◆ Parts of the exercise
1. In the passage on Latin American politics, who is Pedro Castillo's opponent in the contest for the presidency of Peru?
2. Repeat the stretch of the passage on Latin American politics from "Talking about nostalgia, however, is" through "on the left.".

◆ Selected text
- - - - -

Talking about nostalgia, however, is also polemical. Luciana Cadahia, for example, assumes that nostalgia is a reactive feeling. “It means wanting to relive a time that can no longer return. Since it can not return, nihilism and cynicism are reactivated. I don’t think that’s what happens in Latin America at all,” she says. “It seems to me that the political dispute is too alive to think that we have become nihilists. Keeping the memory of the past alive doesn’t necessarily make you nostalgic, but it can also serve as imagination for the future.”

The crossroads that arises in this battlefield called Latin America are capital. The region suffers from stagnation when it comes to thinking about global problems, both on the right and on the left.

“There is little public discussion of issues such as the impacts of new technologies, the transformations in labor markets, or climate change,” Stefanoni notes. Governments of all colors choke on environmental movements, while fighting racism is, in many cases, something chimerical. Added to this is the short-circuiting that women’s organizations and feminism have meant to the right and left, in a region where evangelical movements carry increasing weight, as seen in Brazil with Bolsonaro.

While conservative sectors have developed confrontational politics, for the left, as Ailynn Torres points out, it is an “unresolved problem, a nuisance or a resource to grab conservative votes.” This is the case, she points out, of Pedro Castillo, who will contest the presidency of Peru with Keiko Fujimori: facing the “caviar left”, he promotes a “provincial left” that wields the “pro-family” flag, rejects the decriminalization of abortion and gay marriage.

- - - - -

◆ Input data
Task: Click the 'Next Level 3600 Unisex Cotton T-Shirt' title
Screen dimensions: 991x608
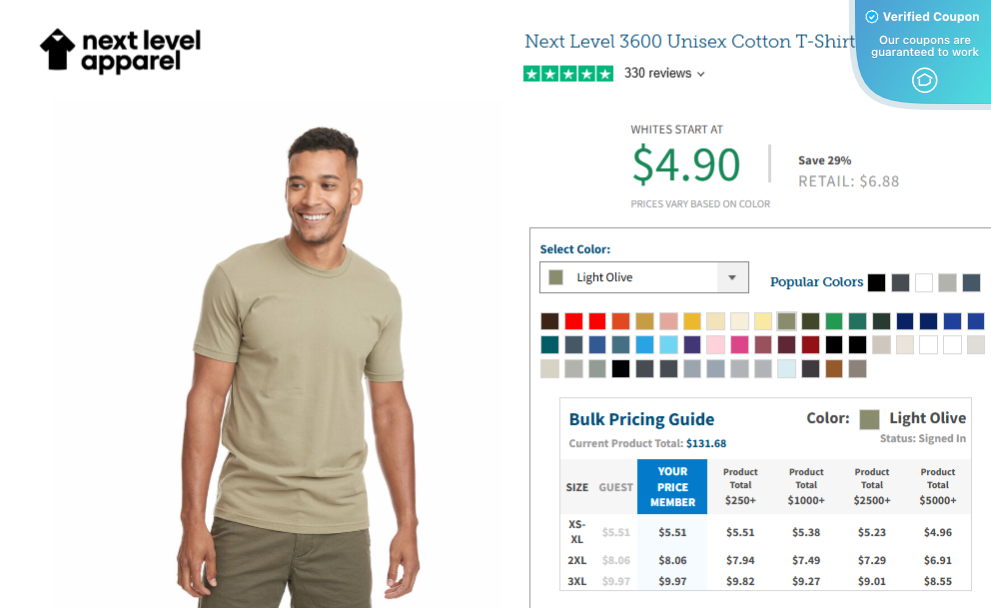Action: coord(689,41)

- - - - -

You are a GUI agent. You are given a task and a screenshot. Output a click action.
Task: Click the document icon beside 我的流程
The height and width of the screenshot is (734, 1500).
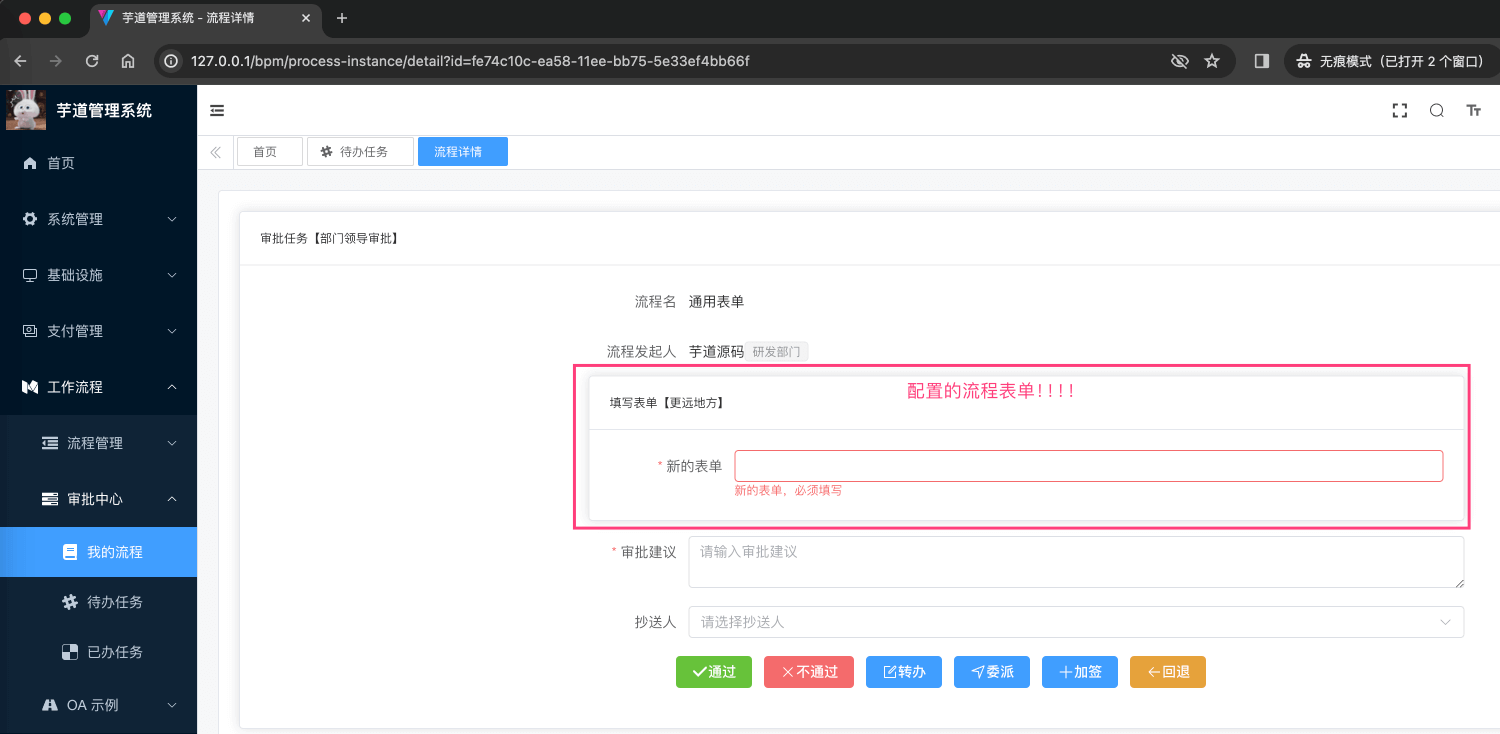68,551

- - - - -

◆ Results of the tasks
1. Keiko Fujimori

2.
Talking about nostalgia, however, is also polemical. Luciana Cadahia, for example, assumes that nostalgia is a reactive feeling. “It means wanting to relive a time that can no longer return. Since it can not return, nihilism and cynicism are reactivated. I don’t think that’s what happens in Latin America at all,” she says. “It seems to me that the political dispute is too alive to think that we have become nihilists. Keeping the memory of the past alive doesn’t necessarily make you nostalgic, but it can also serve as imagination for the future.”

The crossroads that arises in this battlefield called Latin America are capital. The region suffers from stagnation when it comes to thinking about global problems, both on the right and on the left.